会社も一つの生命体である以上、壊れる前に自らを壊し、構成要素を入れ替え続けなければ存続することはできません。維持しようと固執することが皮肉にも老化を早めます。

組織の新陳代謝が止まる根本的な原因は、目指すべきビジョンの欠如と、現状に対する危機感の麻痺にあります。

何のためにこの事業を続けるのか、10年後にどのような価値を社会に提供していたいのか。その目的地が不明確であれば、変化に伴う痛みを受け入れる動機は生まれません。

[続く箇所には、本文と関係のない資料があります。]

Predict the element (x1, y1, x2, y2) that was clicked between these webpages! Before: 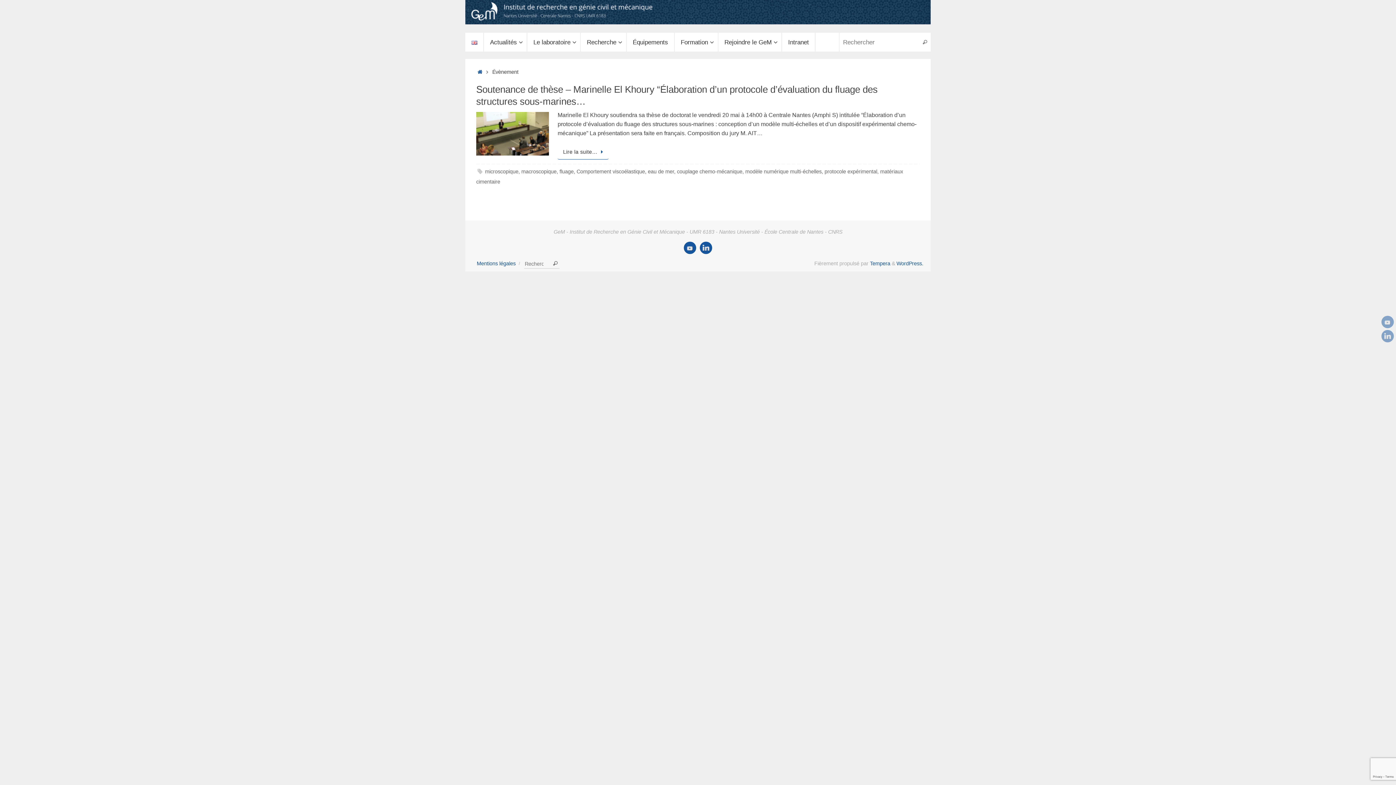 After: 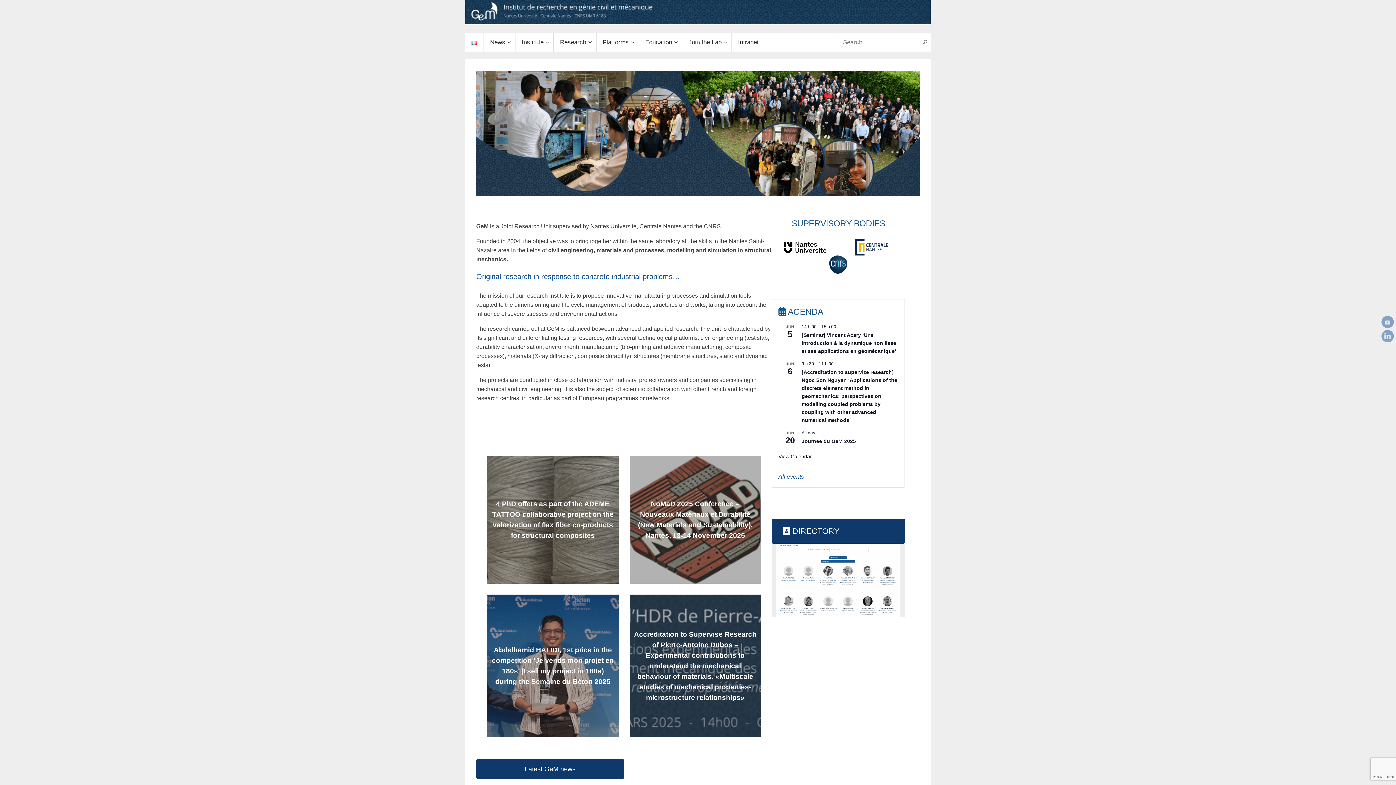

500年以上の歴史を持つ「とらや」が今もなお支持されているのは、この代謝を止めていないからです。彼らは伝統というDNAを守るために、時代に合わせて商品形態や店舗のあり方を激しく作り替えています。

廃業を控えた和菓子店に欠けていたのは、この「自らを壊す」勇気だったのではないでしょうか。皇室献上という輝かしい実績が、時として「変えてはいけない」という足かせになり、現代の嗜好やライフスタイルへの適応を妨げてしまった可能性があります。

現状維持に終始する組織には、未来を担う人材は惹きつけられません。代謝を止めた組織が直面する厳しい現実は、生物学的な老衰と同じく避けられない帰結なのです。

閉店を惜しむ人々の声は過去の記憶に対する感傷に過ぎず、将来を支える力にはなりません。経営者が向き合うべきはこうした情緒的な支持ではなく、今この瞬間に選ばれるための能動的な価値提供です。

10年後のあなたの会社は、街や社会にどのような「新しい価値」を付け加えているでしょうか。この問いに答えを出す作業こそ代謝の第一歩です。